▸ Provided passage:
>> START

Codementor Events

Away and beyond with Regular Expressions

Published Nov 23, 2018

Imagine you create a form and you desire to validate the data coming through the form. You want to check that the email and the phone number has a specific pattern. How do you trap these patterns? You use Regular Expressions (RegEx). Let us get to learn the basics of RegEx.

One wonderful thing about RegEx is that the patterns and principles are language-agnostic. The principles are not language specific. Hence, a good knowledge of RegEx principles would be of immense help to a Javascript developer or Java developer or a Python developer. However, there are some language-specific identifiers of Regular Expressions. For the purpose of this tutorial, we would first consider RegEx without mention of any programming language. Then we would see how to use Javascript to test for regular expressions in a string.

Regular Expressions Format

Regular expressions pattern can be identified using two forward slashes. In between the forward slashes is the RegEx pattern we desire to trap/catch. After the forward slashes can be found modifiers. The format for Regular Expressions is shown below.

/pattern/modifiers

Shown below is a RegEx pattern.

/re/i

As can be seen in the example above, the RegEx has a pattern contained (re)in between the two forward slashes. There is a modifier which can be found after the second forward slash. Find below examples on testing Regular Expressions using simple patterns.

Simple Regular Expression Patterns

In this section, we would learn how to write so simple regular expressions patterns.

Test for a character

To test for a character, we place the character in between the two forward slashes as shown below


Testing for a character

Testing for one of a set of characters

In order to test for one of a set of characters, use is made of the OR operator which is a single stroke (|) as shown below.


Testing for one of a set of characters

As can be clearly seen above, an attempt is made to match characters ‘d’, ‘c’ or ‘m’. The ‘c’ character is contained in the text, hence a successful match.

Testing for one of a set of characters can be done using the square brackets operator []. This is shown below.


Testing for one of a set of characters using square brackets

Testing for one of a set of characters can be done using a range of characters. This is more scalable than the use of the OR operator or just listing the characters inside the square brackets. This is due to the fact that more characters are contained in the range. Find below an example.


Testing for one of a set of characters using a range

Imagine we desire to match the character ‘C’ in upper case. An attempt to do this would fail. How do we handle this scenario? We use modifiers and this is handled next.

Modifiers

As the name implies, modifiers are parameters used to finetune our match or search. Some examples of modifiers are case-insensitive modifier denoted by i, global modifier denoted by g and multiline modifier denoted by m.

Case-Insensitive Modifier, i

This modifier ensures that the case of the character or sets of characters is overlooked during the search. This modifier makes it possible for lowercase ‘f’ character to match the uppercase ‘F’ character. An example is shown below.

>> END

▸ Collected data:
>> START

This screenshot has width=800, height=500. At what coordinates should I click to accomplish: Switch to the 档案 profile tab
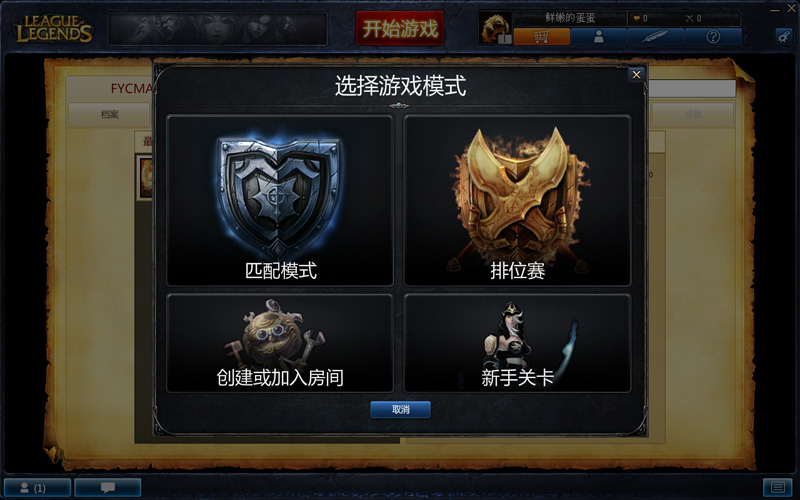(x=109, y=114)
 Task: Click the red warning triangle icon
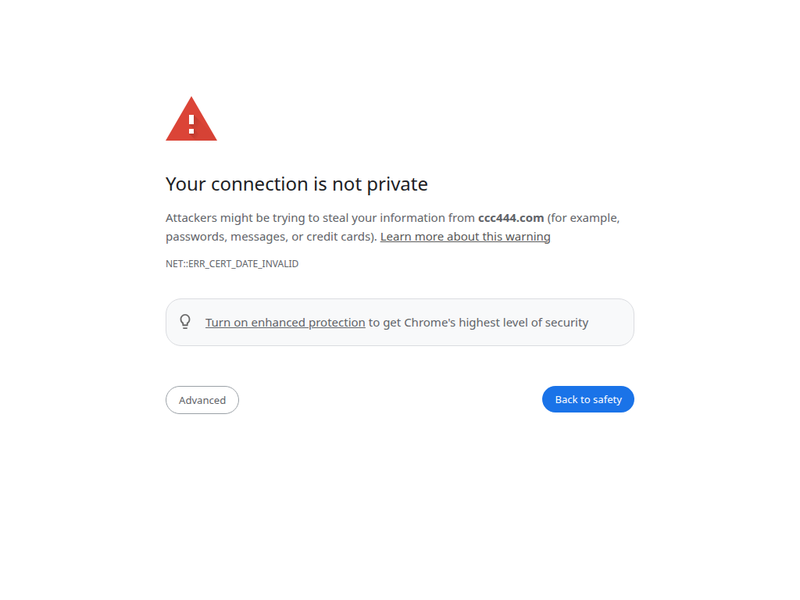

>> END

▸ Requirements: Translate this sentence from the regular expressions tutorial into Spanish: "One wonderful thing about RegEx is that the patterns and principles are language-agnostic." Answer from the regular expressions tutorial alone, not from the material.

▸ Output of the exercise: Una cosa maravillosa de las RegEx es que los patrones y los principios son independientes del lenguaje.